China: Interpretation on Issues Concerning “Beneficial Owners” in Tax Treaties

Main content of the Notice 

In accordance with the Notice of the State Administration of Taxation on the issuance of the “Administrative Measures on the Treatment under Tax Treaties for Non-resident Taxpayers” (Notice of the State Administration of Taxation Document [2015] No. 60, hereinafter referred to as “Notice No. 60”), any resident of the other party to any tax treaty who claims any treatment under the treaty (the Applicant) shall submit relevant evidence to the tax authority. 

(I) Expansion of the scope of safe harbor provided for in Notice No. 30 

Article 3 of Notice No. 30 provides that, when certain conditions are met, an Applicant is directly determined to have the capacity of a “beneficial owner”. A safe harbor is provided for the determination of the capacity of “beneficial owners”, without comprehensive analysis. In Article 4 of the Notice, restrictions on the safe harbor are relaxed, and the scope of safe harbor is expanded. 

(II) Opportunity to enjoy the treatment under tax treaties are given to Applicants who do not meet the conditions for “beneficial owners” in spite of meeting certain criteria

As provided for in Document No. 601 and Notice No. 30, if an Applicant neither meets the conditions for “beneficial owners” nor meets that for the safe harbor, the Applicant may not claim any treatment under any tax treaty in respect of the earnings it derives from China. 

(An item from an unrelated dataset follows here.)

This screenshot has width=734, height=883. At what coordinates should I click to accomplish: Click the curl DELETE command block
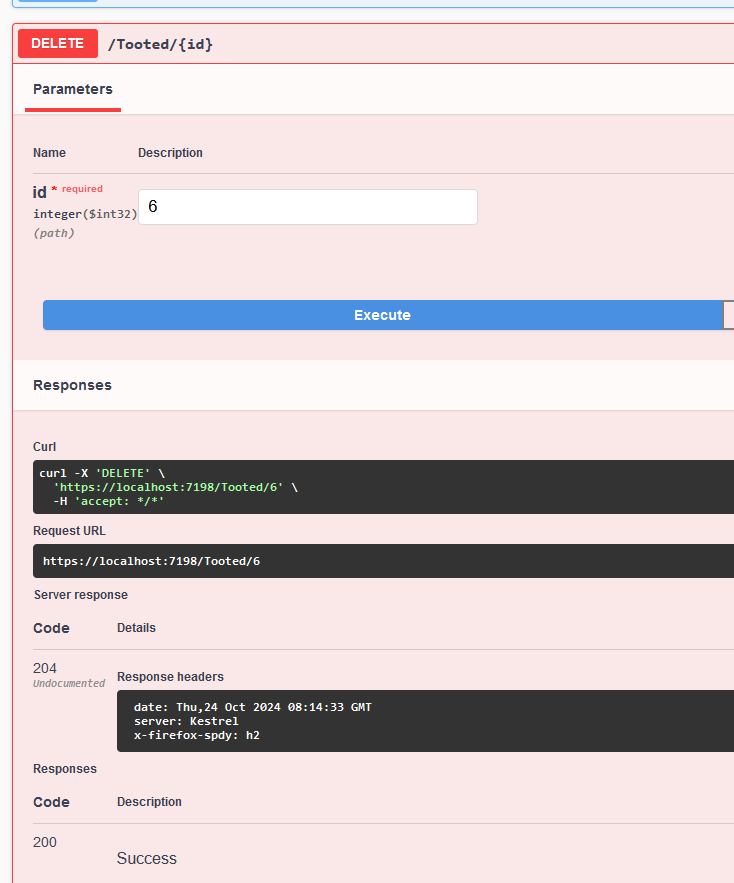[383, 487]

Article 3 of the Notice provides that, where the earnings derived by an Applicant are dividends, it shall be deemed that the Applicant has the capacity of a “beneficial owner” if it conforms to the provisions hereof. Two circumstances are provided for in Paragraph 1, Article 3 of the Notice. Under the circumstances set forth in Item (I), Paragraph 1, Article 3 of the Notice, if any person meeting the conditions for a “beneficial owner” is a resident in the resident country (region) where any Applicant belongs to, there are no requirements for the intermediary holding shares indirectly; whereas under the circumstances set forth in Item (II), Paragraph 1, Article 3 of the Notice, if any person meeting the conditions for a “beneficial owner” is not a resident in the resident country (region) where any Applicant belongs to, such person and the intermediary holding shares indirectly shall be persons meeting certain requirements.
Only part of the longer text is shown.